Tomorrow I'm off to another conference I've been asked to speak at - this time at the Diamond light source down near Didcot. It is their annual user meeting and I'll be talking about our use of FTIR (fourier transform infrared spectroscopy) to study earthworm calcite balls. If I'm really good I'll take some photos and write about it. the big news in the area is of course that Didcot A has now been demolished, however Didcot B remains so there are still some of the iconic cooling towers on view.
However, today's main topic is to congratulate Sam Parry, ex Reading PhD student, now at Syngenta, who has had the first paper published from his PhD. The paper looks at calculating how fast minerals dissolve in soils.

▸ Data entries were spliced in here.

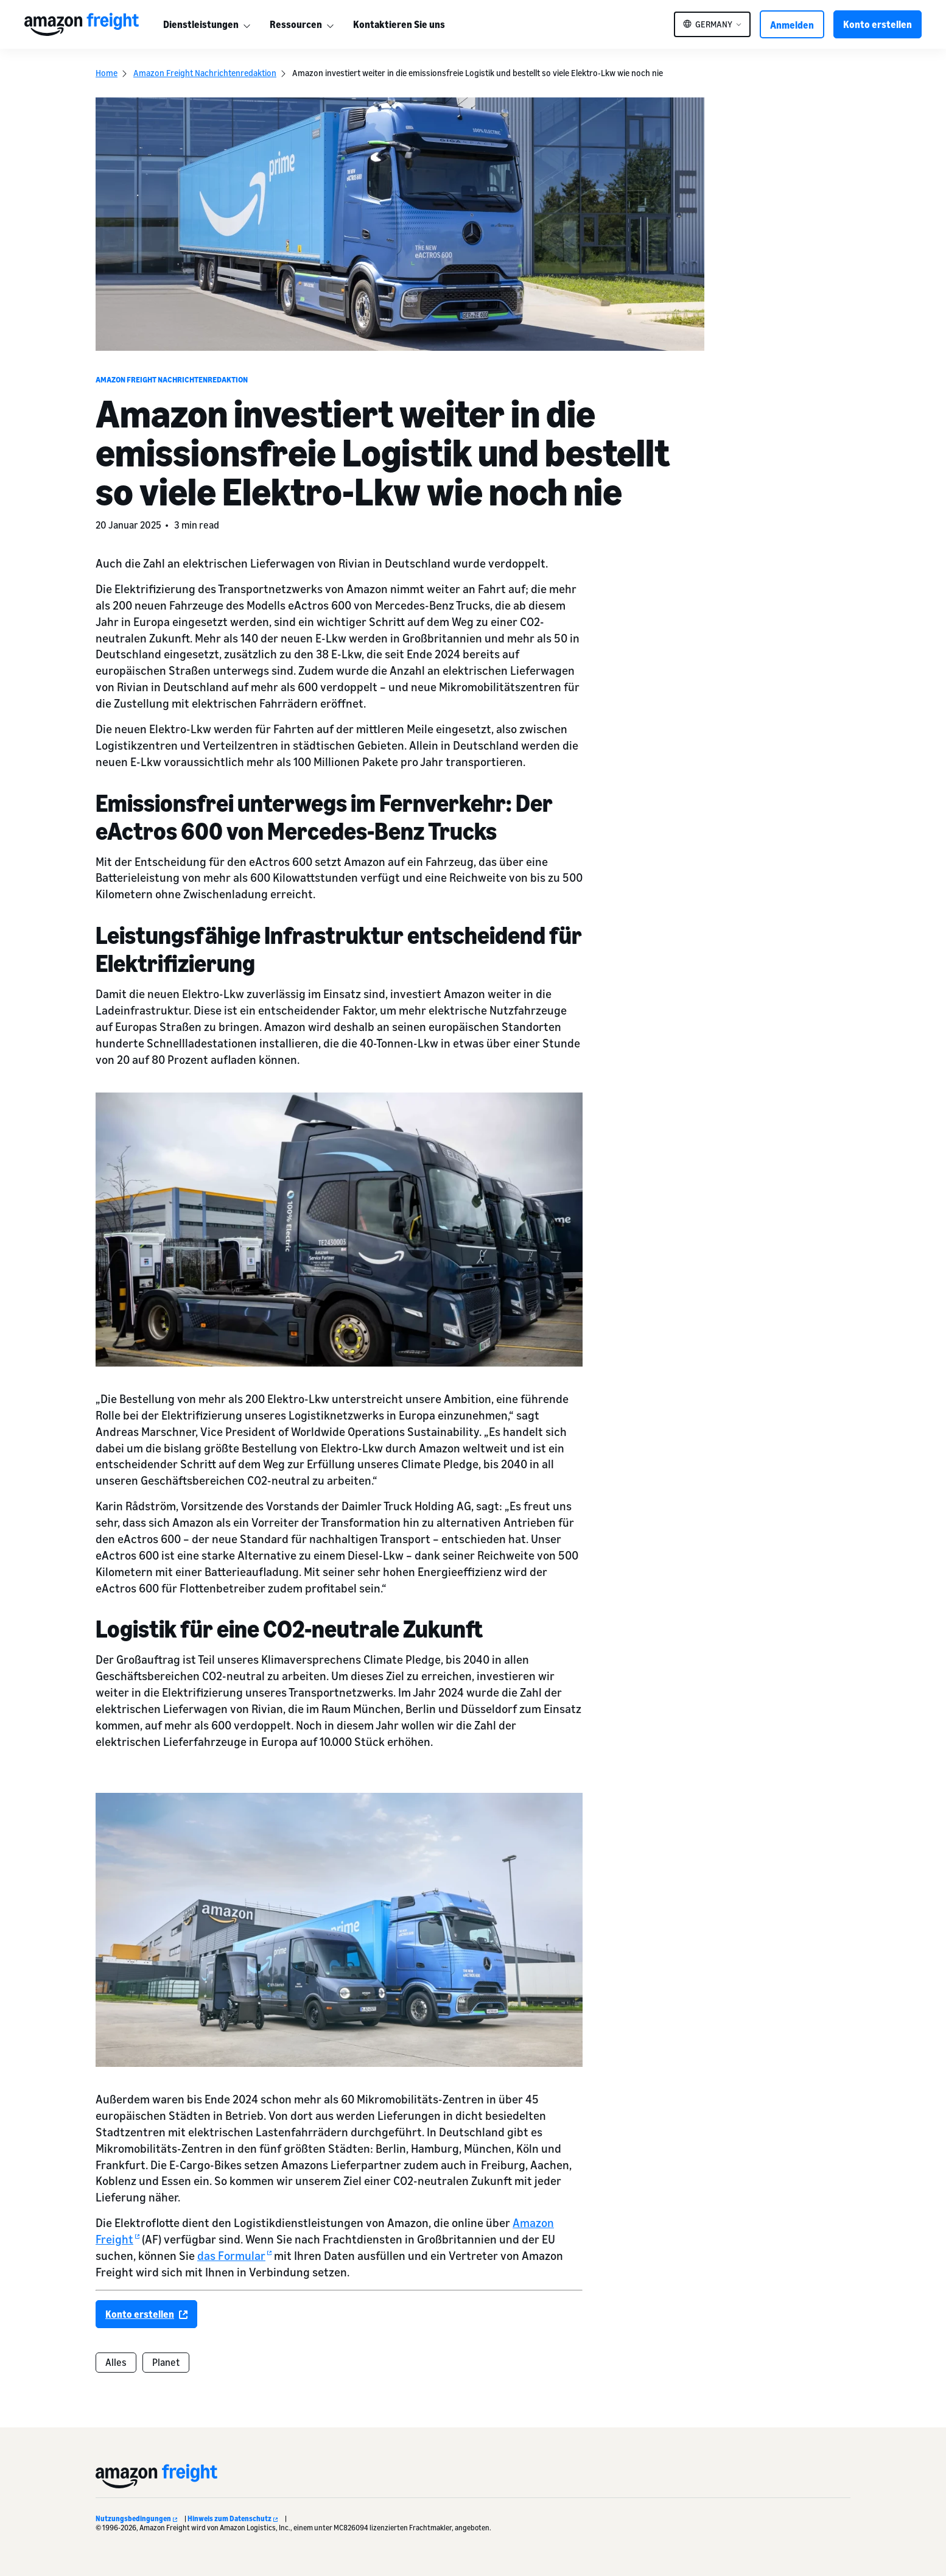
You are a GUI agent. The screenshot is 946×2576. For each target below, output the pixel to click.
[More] (246, 24)
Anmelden (792, 25)
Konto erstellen (877, 24)
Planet (166, 2362)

As I often write, I still get a thrill when I see a paper with my name on it in the literature. One of the nice things about this one is that although it is published now it has a publication date of 2015! This often happens as scientific publications put out issues early. In reality they do this as it helps the statistics by which journals are judged (perhaps a subject for another blog) but what it means is that I'm already having work published in 2015 which I always think is kind of neat.